Kalrê laughed, still reclining on her bed. Her hair was more mussed than it ought to be, by virtue of Dess' enthusiastic touches, but even the strands hanging into her shining eyes only served to make her more beautiful. "We will consider it," she said. "I will ask my family when they return. If your roof fares any better, that is – but don't think that even with us in one bed I will spend all my strength on yet more games with you, such a brief time before the hunt."

Dess returned Kalrê's wide grin. Her whole body still tingled; and the air that fanned the high colour in her cheeks was deliciously cool. "I may have been hoping for it, but I hadn't considered that. Has there been word when the gathering will begin?"

"Whenever the rain ceases. It will be no use to get soaked on the gathering place; some even say that Mailikô has eyes in the rain." Almost Dess wished that Kalrê had not said that – important though it was to know – because the tingling feeling quickly faded, and then vanished entirely. Kalrê was watching her, tugging on the skin of her lips with her teeth.

"I will talk to my father. I am sure he can tell how to keep the Rider at bay," Dess said, even though she suspected it would hardly be as easy as she made it seem.

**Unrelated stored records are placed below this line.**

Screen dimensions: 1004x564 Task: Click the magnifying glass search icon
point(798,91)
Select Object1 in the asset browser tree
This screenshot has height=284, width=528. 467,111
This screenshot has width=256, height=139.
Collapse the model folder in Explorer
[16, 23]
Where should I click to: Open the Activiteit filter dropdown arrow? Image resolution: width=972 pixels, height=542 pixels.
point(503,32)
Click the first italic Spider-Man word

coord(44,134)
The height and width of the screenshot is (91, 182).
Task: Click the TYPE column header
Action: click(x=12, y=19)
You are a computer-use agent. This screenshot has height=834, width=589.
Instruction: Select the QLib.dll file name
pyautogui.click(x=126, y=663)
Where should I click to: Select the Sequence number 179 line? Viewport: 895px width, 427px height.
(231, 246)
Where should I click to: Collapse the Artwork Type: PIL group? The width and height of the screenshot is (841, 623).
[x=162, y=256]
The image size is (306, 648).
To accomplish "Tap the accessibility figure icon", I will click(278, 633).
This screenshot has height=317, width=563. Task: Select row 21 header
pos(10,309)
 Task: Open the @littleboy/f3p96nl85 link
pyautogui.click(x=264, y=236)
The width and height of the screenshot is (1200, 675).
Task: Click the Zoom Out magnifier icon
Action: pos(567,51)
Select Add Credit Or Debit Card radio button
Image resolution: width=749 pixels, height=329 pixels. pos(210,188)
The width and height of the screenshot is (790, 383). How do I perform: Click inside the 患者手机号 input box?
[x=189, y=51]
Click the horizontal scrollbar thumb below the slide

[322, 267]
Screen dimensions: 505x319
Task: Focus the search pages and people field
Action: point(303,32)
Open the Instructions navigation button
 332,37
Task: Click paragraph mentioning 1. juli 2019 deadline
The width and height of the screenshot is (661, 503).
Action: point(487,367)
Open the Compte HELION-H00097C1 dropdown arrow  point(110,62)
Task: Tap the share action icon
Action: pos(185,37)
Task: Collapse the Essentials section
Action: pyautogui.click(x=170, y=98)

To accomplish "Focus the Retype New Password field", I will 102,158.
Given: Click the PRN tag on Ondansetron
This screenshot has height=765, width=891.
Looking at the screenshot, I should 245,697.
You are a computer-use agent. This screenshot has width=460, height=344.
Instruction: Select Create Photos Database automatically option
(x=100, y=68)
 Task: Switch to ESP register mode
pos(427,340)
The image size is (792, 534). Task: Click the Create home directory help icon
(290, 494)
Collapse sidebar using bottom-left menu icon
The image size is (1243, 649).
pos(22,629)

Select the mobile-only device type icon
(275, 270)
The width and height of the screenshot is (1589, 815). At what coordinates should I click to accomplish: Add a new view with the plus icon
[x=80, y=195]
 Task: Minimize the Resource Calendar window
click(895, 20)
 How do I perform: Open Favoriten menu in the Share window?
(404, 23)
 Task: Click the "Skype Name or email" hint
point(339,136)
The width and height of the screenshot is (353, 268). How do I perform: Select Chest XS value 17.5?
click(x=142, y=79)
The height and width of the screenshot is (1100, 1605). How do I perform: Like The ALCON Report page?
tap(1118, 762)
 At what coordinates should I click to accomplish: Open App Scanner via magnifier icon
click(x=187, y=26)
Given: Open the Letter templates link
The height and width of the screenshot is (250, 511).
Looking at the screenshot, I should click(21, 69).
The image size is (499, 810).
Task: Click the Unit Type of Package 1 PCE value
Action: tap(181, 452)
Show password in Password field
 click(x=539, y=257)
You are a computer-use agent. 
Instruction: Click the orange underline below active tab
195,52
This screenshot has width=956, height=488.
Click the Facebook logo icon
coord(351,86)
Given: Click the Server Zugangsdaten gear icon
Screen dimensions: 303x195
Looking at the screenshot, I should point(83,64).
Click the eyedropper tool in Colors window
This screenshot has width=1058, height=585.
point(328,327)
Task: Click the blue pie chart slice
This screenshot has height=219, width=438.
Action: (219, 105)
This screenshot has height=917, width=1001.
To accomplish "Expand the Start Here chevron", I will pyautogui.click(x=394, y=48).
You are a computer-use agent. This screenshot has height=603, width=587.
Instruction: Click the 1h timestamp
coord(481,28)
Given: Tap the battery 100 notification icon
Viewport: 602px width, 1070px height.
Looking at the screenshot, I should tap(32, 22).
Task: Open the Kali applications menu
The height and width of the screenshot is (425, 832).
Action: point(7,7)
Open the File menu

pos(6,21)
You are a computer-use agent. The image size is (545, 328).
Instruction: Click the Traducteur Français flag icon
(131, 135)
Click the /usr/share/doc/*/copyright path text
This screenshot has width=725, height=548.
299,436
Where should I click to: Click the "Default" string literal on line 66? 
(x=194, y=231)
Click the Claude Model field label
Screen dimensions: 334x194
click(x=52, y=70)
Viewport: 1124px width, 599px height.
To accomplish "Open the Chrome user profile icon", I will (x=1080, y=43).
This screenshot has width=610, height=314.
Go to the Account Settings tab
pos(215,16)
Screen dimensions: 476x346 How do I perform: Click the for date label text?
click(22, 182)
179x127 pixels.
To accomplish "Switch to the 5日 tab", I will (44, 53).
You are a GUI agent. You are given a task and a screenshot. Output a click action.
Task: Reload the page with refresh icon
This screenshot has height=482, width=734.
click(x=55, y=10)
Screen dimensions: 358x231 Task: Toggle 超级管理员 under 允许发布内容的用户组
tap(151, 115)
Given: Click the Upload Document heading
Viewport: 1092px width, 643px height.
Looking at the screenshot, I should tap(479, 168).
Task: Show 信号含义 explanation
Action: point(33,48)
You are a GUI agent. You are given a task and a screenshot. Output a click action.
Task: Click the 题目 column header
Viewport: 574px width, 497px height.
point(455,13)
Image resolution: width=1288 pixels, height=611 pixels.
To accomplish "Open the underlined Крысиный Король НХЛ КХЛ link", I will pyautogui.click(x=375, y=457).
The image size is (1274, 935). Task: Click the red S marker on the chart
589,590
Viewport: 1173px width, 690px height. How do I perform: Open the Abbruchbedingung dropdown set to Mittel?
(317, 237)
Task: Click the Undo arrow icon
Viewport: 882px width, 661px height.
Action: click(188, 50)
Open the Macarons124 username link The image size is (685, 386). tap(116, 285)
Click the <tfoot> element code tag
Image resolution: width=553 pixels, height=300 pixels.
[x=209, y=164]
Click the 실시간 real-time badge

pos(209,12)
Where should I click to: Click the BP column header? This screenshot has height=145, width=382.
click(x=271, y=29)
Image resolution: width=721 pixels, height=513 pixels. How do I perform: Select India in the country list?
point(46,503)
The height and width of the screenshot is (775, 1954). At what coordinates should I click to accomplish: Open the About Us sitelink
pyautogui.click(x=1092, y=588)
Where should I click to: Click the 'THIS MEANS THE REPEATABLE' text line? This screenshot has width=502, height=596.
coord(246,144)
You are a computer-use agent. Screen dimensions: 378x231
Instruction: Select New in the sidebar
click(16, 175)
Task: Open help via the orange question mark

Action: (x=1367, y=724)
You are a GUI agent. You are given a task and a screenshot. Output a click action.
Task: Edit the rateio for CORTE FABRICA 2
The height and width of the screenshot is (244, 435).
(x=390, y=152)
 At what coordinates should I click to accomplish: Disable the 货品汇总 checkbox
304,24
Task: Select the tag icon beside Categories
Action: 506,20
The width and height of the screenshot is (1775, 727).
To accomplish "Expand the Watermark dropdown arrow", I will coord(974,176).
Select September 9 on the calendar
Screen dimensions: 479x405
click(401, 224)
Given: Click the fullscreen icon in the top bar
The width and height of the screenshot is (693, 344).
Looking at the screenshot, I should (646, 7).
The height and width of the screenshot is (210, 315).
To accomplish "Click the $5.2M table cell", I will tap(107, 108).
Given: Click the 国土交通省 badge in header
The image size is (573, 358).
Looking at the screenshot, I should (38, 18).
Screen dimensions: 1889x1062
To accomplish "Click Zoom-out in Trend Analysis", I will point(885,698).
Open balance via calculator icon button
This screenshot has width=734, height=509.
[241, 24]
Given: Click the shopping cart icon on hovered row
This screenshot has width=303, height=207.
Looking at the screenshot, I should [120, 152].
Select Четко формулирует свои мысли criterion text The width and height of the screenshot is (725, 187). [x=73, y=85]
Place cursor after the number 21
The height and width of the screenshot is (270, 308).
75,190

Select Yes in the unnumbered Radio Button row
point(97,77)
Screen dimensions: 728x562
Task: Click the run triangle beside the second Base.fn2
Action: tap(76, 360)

Nonetheless she took her leave, and went to confer with her father to find if there were any songs that could be sung to protect the gathering. He did not think so; saying that the Rider had many more ways to hurt them than they knew songs to prevent, and that their trust in Elî and Kêmî would serve them better.

When it was time to rest, Dess slept uneasily. Not merely because of the storm that had begun to scream through the forest and splinter branches off the trees, howling with Olsê's dog, but because the idea of the great black horse coming from the dark at them was frightening in a way that jolted her awake and took her desire for sleep away. It seemed that even the ground shuddered and thrummed with her for a moment only, rattling the storage jars, and shook Ilwê, who had been sitting near the door with her spear to watch, out of her concentration. Quakes like this were no longer very unusual, but no reason for panic. Whatever portents they might be, they did no harm – some said it was merely Kêmî stirring – but with her dream of the black horse, perhaps it – no. She swallowed, and shook her head. If the Rider could shake the ground then he must be many times stronger than they knew, and that could not be – then he could have taken them all already.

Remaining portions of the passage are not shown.